Overhead of Metadata
Persistent metadata comes in two types: uberblocks and pbufs. Given that uberblocks and the uberblock region are of a fixed known size (1 MiB total), we must focus on the amount of space pbufs consume on L2ARC storage. Pbufs have been designed to be very efficient in terms of space usage, mainly by recording the minimum set of fields from an ARC buffer header needed to reconstruct it, and by allowing the pbuf payload to be compressed.
A pbuf consists of exactly 56 bytes of pbuf header information and 88 bytes per ARC buffer header referenced. Given that the smallest possible pbuf contains 1 ARC buffer header, this gives us a worst achievable metadata overhead of 28.125%. However, this is the worst possible configuration and the default configuration of L2ARC persistency doesn't even allow it. The worst possible results using default settings can be achieved by setting
recordsize property on the main pool to its lowest possible value (512). Then, assuming the L2ARC writes only a single ARC block per feed cycle (something that would require great care to achieve at all), we can emit pbufs with a minimum of 128 ARC buffer headers. Assuming a 20% reduction in volume of the pbuf via compression, this gives a theoretical maximum overhead of 13.818%.

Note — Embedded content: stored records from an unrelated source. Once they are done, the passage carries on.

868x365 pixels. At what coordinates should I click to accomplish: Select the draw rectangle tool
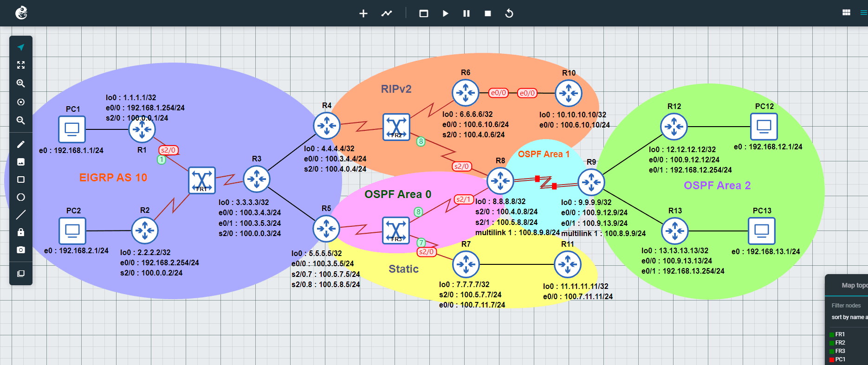[21, 179]
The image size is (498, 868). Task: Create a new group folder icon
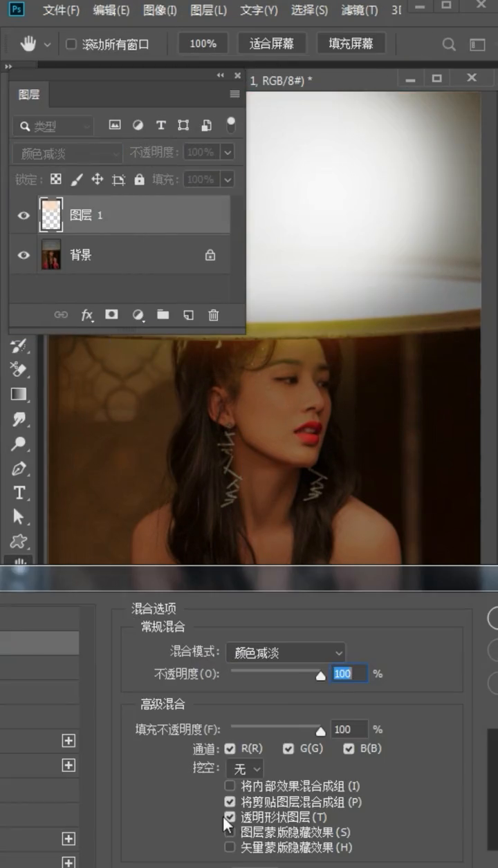pyautogui.click(x=163, y=315)
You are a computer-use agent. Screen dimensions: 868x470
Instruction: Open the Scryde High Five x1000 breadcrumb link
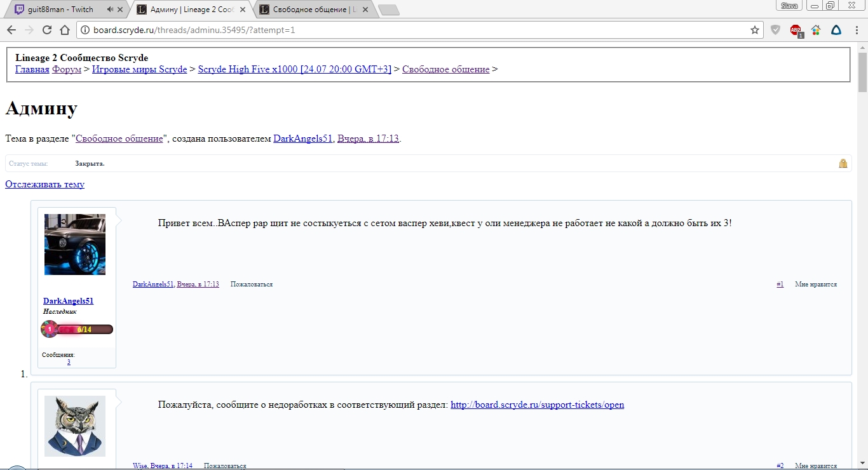coord(294,69)
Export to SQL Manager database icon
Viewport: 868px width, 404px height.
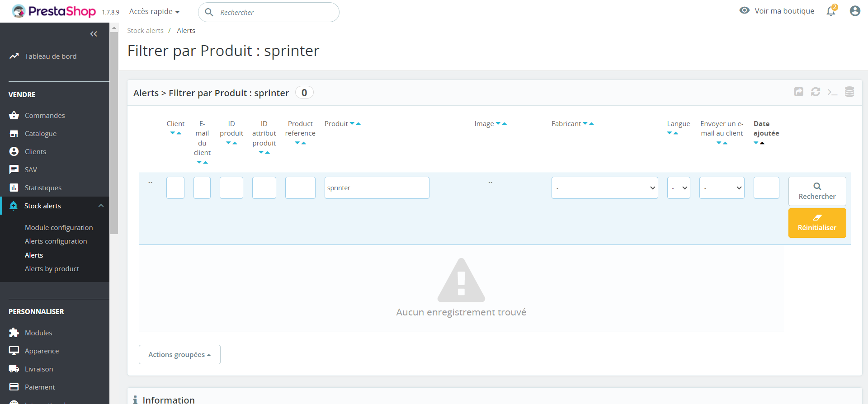coord(849,92)
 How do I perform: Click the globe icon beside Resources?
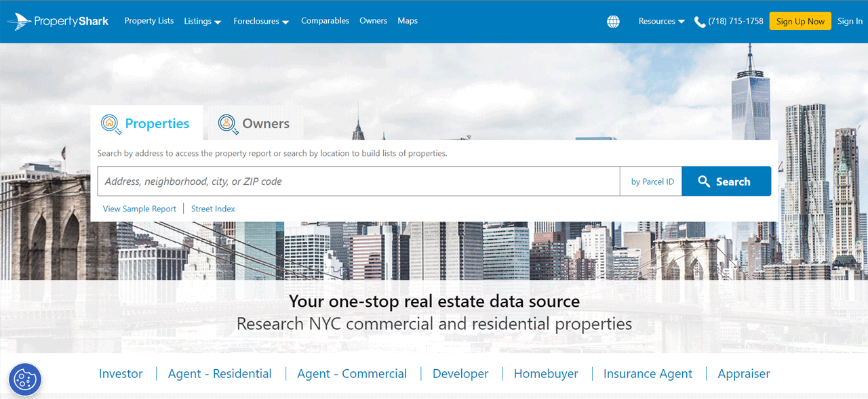tap(613, 21)
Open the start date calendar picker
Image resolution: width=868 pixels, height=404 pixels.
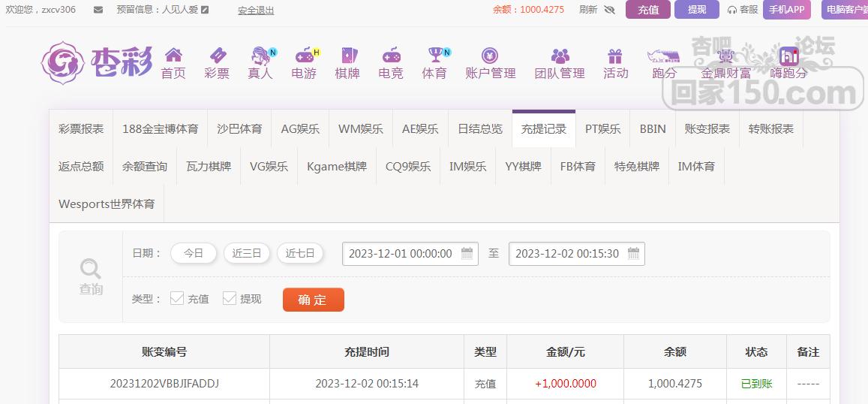coord(468,253)
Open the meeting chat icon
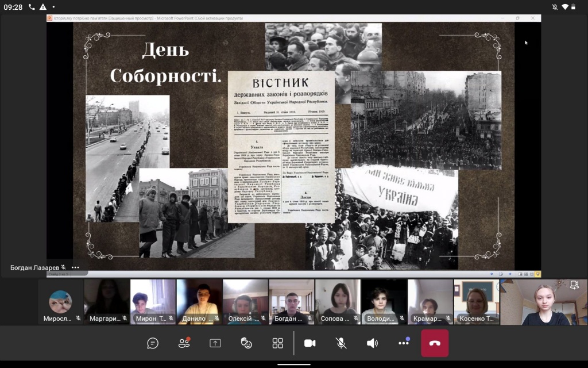This screenshot has width=588, height=368. (x=153, y=343)
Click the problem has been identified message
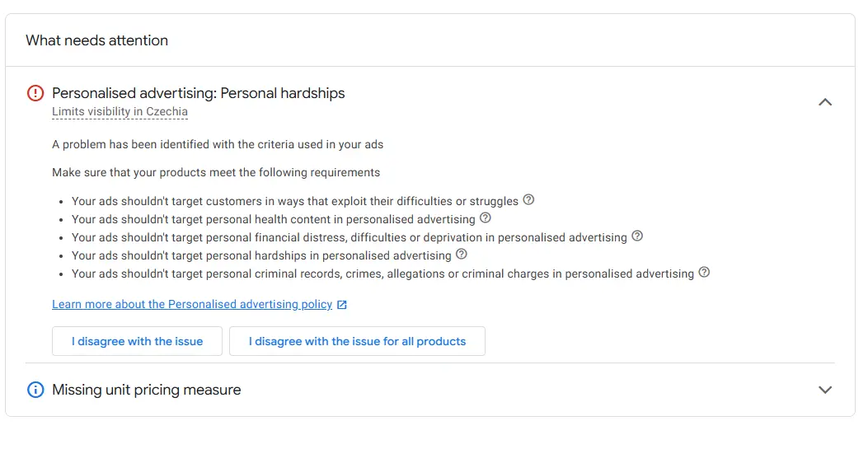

In the following table lists typically expected metadata overhead ratios for various average block sizes cached on the L2ARC device:
|Average Block Size||Data Referenced By Pbuf||Pbuf Raw Size||Est. Pbuf Compression Ratio||Pbuf Actual Size||Overhead|
|2k||100 MiB||4400 KiB||45%||2640 KiB||2.36%|
|4k||100 MiB||2200 KiB||40%||1320 KiB||1.18%|
|8k||100 MiB||1100 KiB||35%||715 KiB||0.7%|
|16k||100 MiB||550 KiB||30%||385 KiB||0.38%|
|32k||100 MiB||275 KiB||25%||206 KiB||0.20%|
|64k||100 MiB||137 KiB||20%||110 KiB||0.1%|
|128k||100 MiB||69 KiB||15%||58 KiB||0.057%|
During rebuild, ZFS reads in all metadata stored on an L2ARC device in order to reconstruct in-memory ARC buffer headers. This means, that whatever L2ARC capacity you have installed, take the metadata overhead of it and that amount of data needs to be read in during rebuild. At a typical 0.1% of overhead, this means that a 240 GB L2ARC device will need to read roughly 240 MB of data. Most solid state drives can transfer this kind of data volume within a second or two.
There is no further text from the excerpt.